Koosh relented on this angle of irritation and went back to musically proclaiming its particular genus.

‘I can’t figure out which direction we should go in.’ She huffed.

‘Well there’s a station down there.’ Arnold, snuggle wrapped round Breeze as any good jacket should be, said directing her arm.

Arnold had been released from its wooden prison on the proviso that it do its very best to try to not be a complete leather ass-bag. Arnold said it wouldn’t promise anything but it would try to at least try.

‘There are two that direction…and…about five over that way.’ Arnold said pointing Breeze’s arm.

‘But that’s like a million police stations; we’re never going to find him.’ Breeze pouted disheartened.

‘Why not just ask Fred to take you to him.’ Koosh said breaking off from its song for a moment, for no other reason than to prove how fantastically clever this particular little stuffed raccoon was.

‘I, uh, say that again?’ Breeze asked a little lost by the toys train of thought.

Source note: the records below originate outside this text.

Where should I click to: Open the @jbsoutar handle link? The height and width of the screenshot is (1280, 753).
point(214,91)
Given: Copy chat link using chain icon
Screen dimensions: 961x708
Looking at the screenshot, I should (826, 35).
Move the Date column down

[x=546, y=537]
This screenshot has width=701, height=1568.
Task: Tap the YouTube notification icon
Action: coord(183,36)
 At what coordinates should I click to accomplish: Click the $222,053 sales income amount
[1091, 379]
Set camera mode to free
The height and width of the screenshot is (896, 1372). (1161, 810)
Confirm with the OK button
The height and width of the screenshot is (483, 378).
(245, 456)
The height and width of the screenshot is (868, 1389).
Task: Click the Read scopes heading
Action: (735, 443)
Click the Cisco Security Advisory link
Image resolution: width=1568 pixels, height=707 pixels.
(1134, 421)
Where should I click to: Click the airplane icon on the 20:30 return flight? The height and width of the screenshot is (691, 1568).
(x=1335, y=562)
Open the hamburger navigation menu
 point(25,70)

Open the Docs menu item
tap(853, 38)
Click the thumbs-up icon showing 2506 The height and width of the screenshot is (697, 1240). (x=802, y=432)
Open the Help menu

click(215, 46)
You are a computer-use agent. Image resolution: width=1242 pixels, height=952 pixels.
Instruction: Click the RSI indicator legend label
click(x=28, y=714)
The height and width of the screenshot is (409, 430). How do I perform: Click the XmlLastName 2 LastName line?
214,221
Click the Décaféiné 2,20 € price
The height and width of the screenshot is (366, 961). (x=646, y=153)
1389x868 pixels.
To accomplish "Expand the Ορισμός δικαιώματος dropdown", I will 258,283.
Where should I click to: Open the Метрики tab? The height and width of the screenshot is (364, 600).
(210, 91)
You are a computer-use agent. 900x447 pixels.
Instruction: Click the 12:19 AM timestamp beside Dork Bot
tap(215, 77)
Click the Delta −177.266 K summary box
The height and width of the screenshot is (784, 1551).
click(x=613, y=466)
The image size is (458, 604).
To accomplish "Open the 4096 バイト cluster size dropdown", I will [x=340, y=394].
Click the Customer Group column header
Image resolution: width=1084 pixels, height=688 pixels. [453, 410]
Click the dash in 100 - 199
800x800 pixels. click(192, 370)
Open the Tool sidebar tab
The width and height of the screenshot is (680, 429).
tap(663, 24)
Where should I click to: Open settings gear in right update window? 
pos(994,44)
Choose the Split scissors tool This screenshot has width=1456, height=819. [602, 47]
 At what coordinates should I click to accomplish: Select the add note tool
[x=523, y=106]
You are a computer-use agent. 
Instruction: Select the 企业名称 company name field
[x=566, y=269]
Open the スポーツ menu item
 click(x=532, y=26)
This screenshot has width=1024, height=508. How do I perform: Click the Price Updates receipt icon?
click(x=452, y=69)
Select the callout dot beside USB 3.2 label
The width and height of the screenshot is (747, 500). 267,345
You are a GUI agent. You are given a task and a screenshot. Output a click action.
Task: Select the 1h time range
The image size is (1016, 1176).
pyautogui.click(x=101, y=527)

‘Ask Fred to take us to this Dr Drool – or whatever this oh-so-smart scientist is called.’ Repeated Koohs, a little irked its genius hadn’t been recognised straight away. ‘It’s a hole in the fabric of space-time. You can communicate with it, ergo it knows where Dr Drool is and can take you to him in an instant.’ Koosh enjoyed using the word ‘ergo’, it magnified its brilliance.

‘That’s brilliant.’ Breeze squeaked.

Koosh snuggled down comfortably into the rucksack. The word ‘ergo’ had successfully served its purpose and so was granted immunity from being culled from the dictionary when it was eventually made Lord and Emperor of all it surverys.

‘Fred take me to Dewy.’ Breeze said in all smiles.

Fred twisted itself underneath the little wood nymph and transported her, her living leather jacket and the precocious stuffed toy a little bit closer towards their deaths.